• _Required action_:
Every entry must be transcribed without alteration.

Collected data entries

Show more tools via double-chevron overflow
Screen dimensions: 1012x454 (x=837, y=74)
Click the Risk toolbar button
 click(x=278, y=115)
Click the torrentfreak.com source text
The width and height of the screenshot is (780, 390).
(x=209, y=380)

• _Output of the task_:
Show more tools via double-chevron overflow
Screen dimensions: 1012x454 (x=837, y=74)
Click the Risk toolbar button
 click(x=278, y=115)
Click the torrentfreak.com source text
The width and height of the screenshot is (780, 390).
(x=209, y=380)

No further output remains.